Thursday, 2 May 2019

Short Ireland?

Outgoing Treasury Secretary Gabs Makhlouf will be picking up the reins at the Irish central bank.

Chris Hutching called me for comment about it; after a wide-ranging chat, I'd sent through a potentially quotable-quote that wasn't picked up in the final piece (above-linked). I'll share it here instead.
“Secretary Makhlouf is best known for advancing Treasury’s “wellbeing” approach to economic analysis. There is some merit to that approach: economic analysis always should take a very broad approach in considering costs and benefits. But successful implementation of the approach requires a depth of competence in economic analysis. That depth has eroded substantially during Makhlouf’s tenure. Treasury shed competent senior economists and hired junior analysts who often had little or no training in economics. Makhlouf’s real legacy is not the wellbeing agenda; it is rather a severely weakened Treasury.”
Hutching cites the Treasury card game - I'd given it more as example of the woolier side of wellbeing at Treasury, and where things risk heading with the erosion of economic competence there. I'd referred to the plethora of wellbeing indicators in the wellbeing framework as potentially providing too many analyst degrees of freedom; I don't know how many feelings are in the card game.
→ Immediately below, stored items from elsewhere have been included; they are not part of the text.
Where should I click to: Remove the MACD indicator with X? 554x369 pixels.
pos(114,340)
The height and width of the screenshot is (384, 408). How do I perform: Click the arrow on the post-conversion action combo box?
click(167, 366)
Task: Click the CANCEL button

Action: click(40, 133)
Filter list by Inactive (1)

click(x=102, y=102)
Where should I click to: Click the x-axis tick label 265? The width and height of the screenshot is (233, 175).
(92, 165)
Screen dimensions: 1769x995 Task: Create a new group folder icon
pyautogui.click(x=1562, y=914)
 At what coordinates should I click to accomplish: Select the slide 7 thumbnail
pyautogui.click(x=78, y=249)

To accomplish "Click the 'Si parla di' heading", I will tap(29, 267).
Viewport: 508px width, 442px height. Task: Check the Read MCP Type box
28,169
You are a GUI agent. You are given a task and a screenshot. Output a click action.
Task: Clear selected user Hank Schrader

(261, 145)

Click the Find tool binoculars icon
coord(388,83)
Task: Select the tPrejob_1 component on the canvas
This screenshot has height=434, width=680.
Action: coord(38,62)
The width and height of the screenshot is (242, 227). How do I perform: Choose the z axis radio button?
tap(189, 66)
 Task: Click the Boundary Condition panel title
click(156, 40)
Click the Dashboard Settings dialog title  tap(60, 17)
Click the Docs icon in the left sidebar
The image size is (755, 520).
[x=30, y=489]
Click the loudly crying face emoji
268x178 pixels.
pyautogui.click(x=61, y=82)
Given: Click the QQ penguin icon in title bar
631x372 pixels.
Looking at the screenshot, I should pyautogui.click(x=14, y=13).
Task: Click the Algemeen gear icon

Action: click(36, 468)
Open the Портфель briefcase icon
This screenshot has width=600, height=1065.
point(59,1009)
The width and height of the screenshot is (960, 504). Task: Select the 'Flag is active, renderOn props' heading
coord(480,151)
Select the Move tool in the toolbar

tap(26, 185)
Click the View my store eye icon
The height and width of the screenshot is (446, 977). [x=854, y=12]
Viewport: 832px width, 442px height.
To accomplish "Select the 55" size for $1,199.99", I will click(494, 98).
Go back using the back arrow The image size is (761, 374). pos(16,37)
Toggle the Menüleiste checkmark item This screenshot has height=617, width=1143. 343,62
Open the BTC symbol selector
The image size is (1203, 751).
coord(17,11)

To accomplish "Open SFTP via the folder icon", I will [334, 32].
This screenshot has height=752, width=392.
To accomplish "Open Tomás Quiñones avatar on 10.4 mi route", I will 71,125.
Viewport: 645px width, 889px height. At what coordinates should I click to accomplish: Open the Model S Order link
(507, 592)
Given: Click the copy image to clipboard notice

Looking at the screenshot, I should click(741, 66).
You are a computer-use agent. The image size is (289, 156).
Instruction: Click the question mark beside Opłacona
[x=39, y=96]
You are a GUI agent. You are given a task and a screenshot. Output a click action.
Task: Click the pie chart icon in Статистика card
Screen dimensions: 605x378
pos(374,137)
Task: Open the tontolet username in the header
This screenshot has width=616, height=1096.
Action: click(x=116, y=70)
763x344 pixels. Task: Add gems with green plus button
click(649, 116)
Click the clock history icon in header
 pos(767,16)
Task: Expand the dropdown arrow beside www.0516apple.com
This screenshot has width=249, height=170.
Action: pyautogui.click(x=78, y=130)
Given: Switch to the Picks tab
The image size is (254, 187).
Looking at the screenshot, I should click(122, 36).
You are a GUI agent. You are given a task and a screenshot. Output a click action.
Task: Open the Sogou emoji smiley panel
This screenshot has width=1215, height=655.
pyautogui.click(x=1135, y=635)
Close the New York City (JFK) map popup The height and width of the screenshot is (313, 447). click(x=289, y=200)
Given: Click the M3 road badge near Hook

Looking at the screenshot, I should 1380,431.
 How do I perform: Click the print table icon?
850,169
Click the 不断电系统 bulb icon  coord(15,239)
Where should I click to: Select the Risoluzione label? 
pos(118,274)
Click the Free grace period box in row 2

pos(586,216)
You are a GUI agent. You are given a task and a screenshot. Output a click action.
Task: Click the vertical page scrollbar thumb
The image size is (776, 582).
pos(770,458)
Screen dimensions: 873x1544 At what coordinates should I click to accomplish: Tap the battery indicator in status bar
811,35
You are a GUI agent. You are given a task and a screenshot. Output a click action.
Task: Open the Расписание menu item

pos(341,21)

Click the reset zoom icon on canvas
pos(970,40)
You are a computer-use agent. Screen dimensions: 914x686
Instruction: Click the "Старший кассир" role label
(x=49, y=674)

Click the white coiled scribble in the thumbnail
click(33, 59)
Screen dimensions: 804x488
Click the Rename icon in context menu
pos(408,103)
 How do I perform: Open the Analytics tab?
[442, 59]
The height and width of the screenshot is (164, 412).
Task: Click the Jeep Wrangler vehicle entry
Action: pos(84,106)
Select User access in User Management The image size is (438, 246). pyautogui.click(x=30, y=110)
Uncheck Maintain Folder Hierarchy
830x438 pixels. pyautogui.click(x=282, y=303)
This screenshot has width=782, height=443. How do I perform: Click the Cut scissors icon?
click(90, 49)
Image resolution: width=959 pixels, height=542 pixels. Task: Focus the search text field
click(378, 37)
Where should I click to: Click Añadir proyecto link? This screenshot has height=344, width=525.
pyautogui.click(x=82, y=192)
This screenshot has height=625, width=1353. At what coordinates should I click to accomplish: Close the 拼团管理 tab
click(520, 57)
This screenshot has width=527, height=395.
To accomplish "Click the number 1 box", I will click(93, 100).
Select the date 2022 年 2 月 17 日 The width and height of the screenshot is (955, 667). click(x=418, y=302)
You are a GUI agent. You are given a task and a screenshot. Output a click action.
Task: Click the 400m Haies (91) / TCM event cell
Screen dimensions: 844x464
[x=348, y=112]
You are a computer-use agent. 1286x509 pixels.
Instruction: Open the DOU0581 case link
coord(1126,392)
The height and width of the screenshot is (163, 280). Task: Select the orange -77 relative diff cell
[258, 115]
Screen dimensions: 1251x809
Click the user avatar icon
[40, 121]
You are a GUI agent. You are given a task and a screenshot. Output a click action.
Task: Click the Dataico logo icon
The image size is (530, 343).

We're what, six weeks or so away from the next Treasury CE needing to be in place? Nobody seems to know anything about the next appointee; I understand it is not normal for this not to be known by now.

I take it as a good sign though. The most simplest explanation is that the appointment process has been delayed or reconsidered relatively late in the game. And I expect that to be more likely to have happened for good reasons than for bad reasons. Treasury needs a very strong appointment.

It's an interesting appointment for Ireland though. Secretary Makhlouf has an undergraduate degree in Economics and a Masters in Industrial Relations. A strong background in monetary economics may matter less at Central Banks that are under the ECB; Ireland has had some history suggesting prudential bank regulation may there be of greater importance. And Treasury here has done more thinking about that than you might expect.